§ **Assignment**
Please show every line in the entries below that includes the word "computer".

§ **Material provided**
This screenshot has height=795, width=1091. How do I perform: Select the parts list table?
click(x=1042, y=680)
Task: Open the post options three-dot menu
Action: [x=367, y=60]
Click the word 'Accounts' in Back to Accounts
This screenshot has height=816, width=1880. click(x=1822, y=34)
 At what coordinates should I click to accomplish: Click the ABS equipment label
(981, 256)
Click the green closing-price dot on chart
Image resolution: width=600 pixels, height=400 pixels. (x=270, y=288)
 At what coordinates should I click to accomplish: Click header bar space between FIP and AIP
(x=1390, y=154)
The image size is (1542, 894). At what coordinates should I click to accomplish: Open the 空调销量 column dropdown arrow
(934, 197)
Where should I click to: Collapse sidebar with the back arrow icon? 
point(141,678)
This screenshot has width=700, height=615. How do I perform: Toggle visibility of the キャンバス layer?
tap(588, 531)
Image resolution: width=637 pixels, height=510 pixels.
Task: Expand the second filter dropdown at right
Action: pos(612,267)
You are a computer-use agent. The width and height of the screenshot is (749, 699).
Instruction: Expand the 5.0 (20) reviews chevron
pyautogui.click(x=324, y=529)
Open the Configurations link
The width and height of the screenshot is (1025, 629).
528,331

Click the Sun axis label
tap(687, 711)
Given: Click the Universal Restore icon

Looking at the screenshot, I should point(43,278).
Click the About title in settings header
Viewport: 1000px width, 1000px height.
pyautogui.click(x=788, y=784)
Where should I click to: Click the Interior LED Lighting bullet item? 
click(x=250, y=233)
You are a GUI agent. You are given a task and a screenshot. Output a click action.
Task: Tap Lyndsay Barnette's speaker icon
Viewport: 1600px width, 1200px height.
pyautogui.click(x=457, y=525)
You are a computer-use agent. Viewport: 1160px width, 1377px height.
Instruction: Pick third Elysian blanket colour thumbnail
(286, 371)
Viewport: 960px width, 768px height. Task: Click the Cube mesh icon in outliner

§ **Solution to this problem**
You are a computer-use agent. The width and height of the screenshot is (749, 699).
You are a computer-use agent. Viewport: 1160px width, 1377px height.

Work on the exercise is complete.